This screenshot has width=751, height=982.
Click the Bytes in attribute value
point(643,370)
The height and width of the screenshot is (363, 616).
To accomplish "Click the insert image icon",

----

§ Exercise directions
Switch each "Click" in the records to "Select" and write the lines out again with nothing else altered.

§ Answer to the exercise
This screenshot has width=751, height=982.
Select the Bytes in attribute value
point(643,370)
The height and width of the screenshot is (363, 616).
To accomplish "Select the insert image icon",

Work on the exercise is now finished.